Regarding dermoids of the caruncle, one case report of a caruncular dermoid was reported before involving the upper eyelid and palpebral conjunctiva [39]. Østergaard reported a dermoid tumor in a cohort of 574 caruncle tumors [11]. Several other authors use the term “dermoid” synonymous for “dermoid cyst” which may lead to some confusion. A complex choristoma was described in a 3-year-old child [40].

With regard to malignant epithelial tumors, we have reported a case series of pyogenic granuloma with a conjunctival intraepithelial neoplasia on its base with one of these lesions occurring at the caruncle [12]. The other patient in our series exhibited a malignant lesion with morphologic features of sebaceous cell carcinoma. However, the immunostains did not unequivocally confirm the diagnosis of sebaceous cell carcinoma, and squamous cell carcinoma has to be considered as differential diagnosis. Together with squamous cell carcinoma, it is one of the most aggressive tumors in this localization since it exhibits an infiltrative growth pattern and can lead to lymph node metastases (which happened to our patient who died despite complete local resection, neck dissection, and radiochemotherapy several months after initial presentation at our hospital).

Although rare, premalignant and malignant epithelial lesions have been reported in nearly every larger cohort on caruncle tumors [1,2,3, 5,6,7,8,9, 30].

In summary, caruncular tumors have a different spectrum and are less common than lesions of the bulbar and tarsal conjunctiva. They can occur in patients of any age and appear to affect women more often.

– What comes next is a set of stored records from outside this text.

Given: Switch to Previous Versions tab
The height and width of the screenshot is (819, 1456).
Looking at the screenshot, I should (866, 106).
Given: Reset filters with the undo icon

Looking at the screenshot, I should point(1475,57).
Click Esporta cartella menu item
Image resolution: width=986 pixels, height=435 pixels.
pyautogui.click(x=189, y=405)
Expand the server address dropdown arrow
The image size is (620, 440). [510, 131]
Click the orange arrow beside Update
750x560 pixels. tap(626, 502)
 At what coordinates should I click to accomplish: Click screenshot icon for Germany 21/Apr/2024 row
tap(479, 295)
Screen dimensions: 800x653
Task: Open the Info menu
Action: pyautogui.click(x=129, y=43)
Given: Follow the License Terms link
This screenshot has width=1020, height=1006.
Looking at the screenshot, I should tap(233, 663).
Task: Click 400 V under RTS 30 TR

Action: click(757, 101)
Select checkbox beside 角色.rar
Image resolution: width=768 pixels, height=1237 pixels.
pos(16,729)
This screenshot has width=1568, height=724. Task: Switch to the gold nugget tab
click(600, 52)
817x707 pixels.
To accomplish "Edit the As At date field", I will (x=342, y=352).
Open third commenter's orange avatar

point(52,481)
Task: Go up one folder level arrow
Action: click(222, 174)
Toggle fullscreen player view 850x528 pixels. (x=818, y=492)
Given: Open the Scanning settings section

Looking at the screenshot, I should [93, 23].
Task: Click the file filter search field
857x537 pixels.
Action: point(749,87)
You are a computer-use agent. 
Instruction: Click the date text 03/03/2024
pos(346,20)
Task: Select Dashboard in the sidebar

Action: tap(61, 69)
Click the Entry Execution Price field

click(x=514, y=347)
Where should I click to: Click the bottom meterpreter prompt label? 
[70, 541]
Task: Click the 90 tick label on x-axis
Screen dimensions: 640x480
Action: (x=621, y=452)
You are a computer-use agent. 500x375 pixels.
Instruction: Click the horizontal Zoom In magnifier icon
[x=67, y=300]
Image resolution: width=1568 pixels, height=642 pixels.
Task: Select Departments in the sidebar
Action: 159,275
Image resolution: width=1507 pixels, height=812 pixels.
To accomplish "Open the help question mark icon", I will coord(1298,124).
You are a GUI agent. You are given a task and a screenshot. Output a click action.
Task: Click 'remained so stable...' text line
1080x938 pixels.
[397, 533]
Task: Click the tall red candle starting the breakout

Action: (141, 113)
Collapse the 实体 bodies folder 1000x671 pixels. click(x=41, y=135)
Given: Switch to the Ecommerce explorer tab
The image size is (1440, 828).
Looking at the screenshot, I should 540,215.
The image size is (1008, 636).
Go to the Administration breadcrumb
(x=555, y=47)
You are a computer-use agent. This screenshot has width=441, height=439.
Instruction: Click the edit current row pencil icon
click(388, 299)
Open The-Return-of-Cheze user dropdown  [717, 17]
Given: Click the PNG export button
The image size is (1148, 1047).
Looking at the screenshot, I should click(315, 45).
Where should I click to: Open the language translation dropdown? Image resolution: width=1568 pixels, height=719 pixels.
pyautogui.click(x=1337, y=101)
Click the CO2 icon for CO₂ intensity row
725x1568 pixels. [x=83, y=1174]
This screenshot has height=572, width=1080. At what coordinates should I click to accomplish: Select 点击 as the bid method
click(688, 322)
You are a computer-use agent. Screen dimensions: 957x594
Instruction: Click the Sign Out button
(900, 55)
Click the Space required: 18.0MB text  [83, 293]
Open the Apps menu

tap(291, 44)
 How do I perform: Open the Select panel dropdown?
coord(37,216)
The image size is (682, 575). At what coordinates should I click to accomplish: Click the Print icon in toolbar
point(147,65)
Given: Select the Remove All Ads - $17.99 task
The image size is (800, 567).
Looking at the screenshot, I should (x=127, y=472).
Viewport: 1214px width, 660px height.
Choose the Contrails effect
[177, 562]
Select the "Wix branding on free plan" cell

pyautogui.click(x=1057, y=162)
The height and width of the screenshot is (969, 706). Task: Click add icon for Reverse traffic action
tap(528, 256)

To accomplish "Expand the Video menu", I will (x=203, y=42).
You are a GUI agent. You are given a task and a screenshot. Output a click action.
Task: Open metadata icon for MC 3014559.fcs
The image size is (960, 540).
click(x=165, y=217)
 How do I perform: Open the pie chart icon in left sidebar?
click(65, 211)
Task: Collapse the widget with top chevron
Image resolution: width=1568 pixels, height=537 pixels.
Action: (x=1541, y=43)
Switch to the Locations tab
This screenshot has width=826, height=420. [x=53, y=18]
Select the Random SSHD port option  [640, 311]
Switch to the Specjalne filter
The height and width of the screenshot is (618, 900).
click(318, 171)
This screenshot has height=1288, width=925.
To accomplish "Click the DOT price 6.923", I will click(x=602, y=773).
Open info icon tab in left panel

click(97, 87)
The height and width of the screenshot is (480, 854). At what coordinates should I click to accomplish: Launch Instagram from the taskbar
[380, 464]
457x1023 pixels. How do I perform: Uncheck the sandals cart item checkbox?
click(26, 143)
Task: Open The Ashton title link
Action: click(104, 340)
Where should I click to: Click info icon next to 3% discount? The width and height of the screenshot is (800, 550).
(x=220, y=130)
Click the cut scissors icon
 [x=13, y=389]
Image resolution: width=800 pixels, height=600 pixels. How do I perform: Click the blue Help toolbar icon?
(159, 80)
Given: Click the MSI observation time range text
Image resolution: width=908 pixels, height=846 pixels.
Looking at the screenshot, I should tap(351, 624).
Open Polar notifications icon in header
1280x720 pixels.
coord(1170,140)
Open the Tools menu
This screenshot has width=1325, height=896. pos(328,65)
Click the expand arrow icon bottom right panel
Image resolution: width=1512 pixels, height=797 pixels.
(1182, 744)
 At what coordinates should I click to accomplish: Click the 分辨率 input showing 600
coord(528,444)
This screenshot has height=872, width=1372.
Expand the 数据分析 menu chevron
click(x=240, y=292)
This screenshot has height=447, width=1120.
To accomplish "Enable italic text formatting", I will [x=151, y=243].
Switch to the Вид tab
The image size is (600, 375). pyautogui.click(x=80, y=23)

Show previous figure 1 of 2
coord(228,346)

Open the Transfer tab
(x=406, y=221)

However, other studies and our cohort only report caruncular lesions that were surgically removed (which is reasonable as the clinical diagnosis may significantly differ from the histological diagnosis) which may explain a higher number of female patients who are more likely to go to a doctor and to have surgery for aesthetic reasons.

Although most caruncular lesions are benign, the clinical diagnosis is often challenging justifying a histopathological examination of each excised lesion to achieve a histological diagnosis and exclude malignant tumors with lethal potential which have in the case of caruncular melanoma a higher risk for metastasis [41].